Sensitivity and specificity of immunocytochemistry for the detection of tumour cells in the bone marrow of patients with breast cancer.

The use of specific monoclonal antibodies (mAb) enables the detection of single malignant cells in the bone marrow of patients with breast cancer. Due to the current discrepancies regarding cell preparation methods and detection frequencies, which are very apparent when surveying the literature, we decided in this study to optimise and standardise these in order to determine the sensitivity and specificity of these immunocytochemical assays. For the immunocytochemical detection of tumour cells, we used the anti-MUG 1 mAb BM7, the anti cytokeratin (CK 8,18,19) mAb SD3, and the anti-GA733-2 mAb MOC31, all of which are expressed on breast cancer cells and which have been successfully used diagnostically. Cytospin preparations of bone marrow (BM) and peripheral blood (PB) cells obtained from normal healthy donors and patients with primary breast cancer were stained by the immune alkaline phosphatase anti-alkaline phosphatase (APAAP) technique using the Techmate 500 staining automate. In control experiments performed on BM and PB from healthy donors, BM7-positive cells were found in 4 out of 8 BM samples, in 6 out of 25 PB samples and MOC31-positive cells were detected in 2 out of 25 PB samples. No 5D3-positive cells were detected in these samples.
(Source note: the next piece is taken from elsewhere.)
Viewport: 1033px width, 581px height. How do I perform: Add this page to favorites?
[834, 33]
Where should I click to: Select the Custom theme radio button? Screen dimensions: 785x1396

However, 5D3-positive cells were detected by the APAAP technique in 35 out of 98 (35.7%) BM samples from patients with primary breast cancer. We were able to quantitate the number of tumour cells per slide on these cytospin preparations. The immunocytochemical technique using the 5D3 mAb against cytokeratins 8,18,19 for the detection of tumour cells in BM by this standardised procedure showed that it is an easy, quick, and reliable method with a sensitivity of one tumour cell per 10(6) normal cells.